I dunno..my pocket rocket is this ultra fine vibration and water proof...bonus for the tub and wine


----------



## futureMrO (Nov 8, 2013)

ya i wouldnt put this in the water lol you might get more than you asked for and its not a fine vibration its more like a jack hammer lol vicodin is making this a very fun conversation


----------



## SheriV (Nov 8, 2013)

I need more booze..

Im gonna have to ask certain mods to delete this tomorrow

you know who you are


----------



## futureMrO (Nov 8, 2013)

yep but it was fun while it lasted, it can be like our own little secret


----------



## [SIL] (Nov 8, 2013)

drunk threads are the best..looks even better the next day..carry on


----------



## SheriV (Nov 8, 2013)

LOLOLOL, I bet

I can imagine what Im gonna think of this tomorrow


----------



## futureMrO (Nov 8, 2013)

your gonna think damn futuremro is only 22 and that sexy


----------



## SheriV (Nov 8, 2013)

hahahahahaha


----------



## futureMrO (Nov 8, 2013)

^^^ that wasnt a no so im taking it as a yes. win for me


----------



## NoCode8511 (Nov 8, 2013)

SheriV said:


> I masturbated twice...I'll post pics next time



You have our attention


----------



## futureMrO (Nov 8, 2013)

aw sheri your gone for the night, what am i suppose to do with this ragging vicodin induced boner now


----------



## SheriV (Nov 8, 2013)

send pics


----------



## OfficerFarva (Nov 8, 2013)

futureMrO said:


> aw sheri your gone for the night, what am i suppose to do with this ragging vicodin induced boner now



Go check out the barely legal thread in AG.  I'm almost at the casino and am probably going to get raped by the roulette table again (the ones in Vegas were not nice to me).


----------



## futureMrO (Nov 8, 2013)

OfficerFarva said:


> Go check out the barely legal thread in AG.  I'm almost at the casino and am probably going to get raped by the roulette table again (the ones in Vegas were not nice to me).

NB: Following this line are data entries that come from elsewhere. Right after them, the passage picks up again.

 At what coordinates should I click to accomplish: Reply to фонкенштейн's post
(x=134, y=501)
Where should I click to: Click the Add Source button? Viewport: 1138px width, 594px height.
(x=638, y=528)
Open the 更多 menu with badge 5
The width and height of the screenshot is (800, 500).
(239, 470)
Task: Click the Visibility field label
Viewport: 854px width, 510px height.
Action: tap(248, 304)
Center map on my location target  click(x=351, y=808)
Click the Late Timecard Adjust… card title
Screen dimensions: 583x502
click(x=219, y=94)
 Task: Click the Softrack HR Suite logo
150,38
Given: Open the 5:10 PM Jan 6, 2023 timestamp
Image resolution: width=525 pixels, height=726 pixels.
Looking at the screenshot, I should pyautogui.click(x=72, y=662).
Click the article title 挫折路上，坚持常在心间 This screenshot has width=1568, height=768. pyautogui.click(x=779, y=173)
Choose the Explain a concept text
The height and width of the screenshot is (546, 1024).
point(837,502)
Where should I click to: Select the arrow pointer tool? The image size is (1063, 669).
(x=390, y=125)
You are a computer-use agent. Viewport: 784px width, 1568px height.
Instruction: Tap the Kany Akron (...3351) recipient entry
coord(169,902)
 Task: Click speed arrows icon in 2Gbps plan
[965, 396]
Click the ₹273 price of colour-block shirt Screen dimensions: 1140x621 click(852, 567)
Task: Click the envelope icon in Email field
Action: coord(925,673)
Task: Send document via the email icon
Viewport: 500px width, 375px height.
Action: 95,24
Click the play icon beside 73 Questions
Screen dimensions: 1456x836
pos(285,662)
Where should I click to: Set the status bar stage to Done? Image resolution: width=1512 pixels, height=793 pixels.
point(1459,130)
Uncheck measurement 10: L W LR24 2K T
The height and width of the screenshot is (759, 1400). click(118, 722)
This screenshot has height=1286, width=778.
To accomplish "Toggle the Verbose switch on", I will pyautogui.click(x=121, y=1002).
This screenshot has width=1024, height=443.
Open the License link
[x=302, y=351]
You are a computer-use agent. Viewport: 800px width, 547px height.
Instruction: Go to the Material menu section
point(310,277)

 solid advice, when some money bro


----------



## heckler7 (Nov 8, 2013)

so you haven't tried to wake him up with a blow job yet? waking up from a BJ gives me the hardest wood ever


----------



## theCaptn' (Nov 9, 2013)

SheriV said:


> I need more booze..
> 
> Im gonna have to ask certain mods to delete this tomorrow
> 
> you know who you are



I think you need tren . . . . . or gtfo


----------



## cube789 (Nov 9, 2013)

[SIL] said:


> drunk threads are the best..looks even better the next day..carry on


----------



## cube789 (Nov 9, 2013)




----------



## Watson (Nov 9, 2013)

SheriV said:


> sceery!
> 
> I'll stick to my pocket rocket
> 
> ...



im the only one who wants to be reincarnated as sheriVs vibe? (except the nights she shoves it up her bfs ass lmao)


----------



## DaMaster (Nov 9, 2013)

Guess the NPP hit ya hard!


----------



## heckler7 (Nov 9, 2013)

theCaptn' said:


> I think you need tren . . . . . or gtfo


OP's man has Deca dick


----------



## Bowden (Nov 9, 2013)

SheriV said:


> I can't drive. I'm drunk
> mildly buzzed?
> I've resumed drinking because I'm only mildly buzzed
> 
> ...



FYI.
It's a really bad idea to post details of your marital sexual dysfunctions while drunk.

Hope that helps.

P.S.
Supergluing his dick to his hand will show him.


----------



## dieseljimmy (Nov 9, 2013)

Woah I woke up this morning with my hand glued to my dik. Wierd huh. I was so tired last night


----------



## SheriV (Nov 9, 2013)

Please take care of this..tyia


----------



## [SIL] (Nov 9, 2013)

good morning


----------



## Bowden (Nov 9, 2013)

SheriV said:


> Please take care of this..tyia


----------



## SheriV (Nov 9, 2013)

haha


I didn't get to sleep until almost 5 am then woke up at 9. Today is gonna suck at best.


----------



## Bowden (Nov 9, 2013)

Supergluing his dick to a vacuum cleaner might get his attention.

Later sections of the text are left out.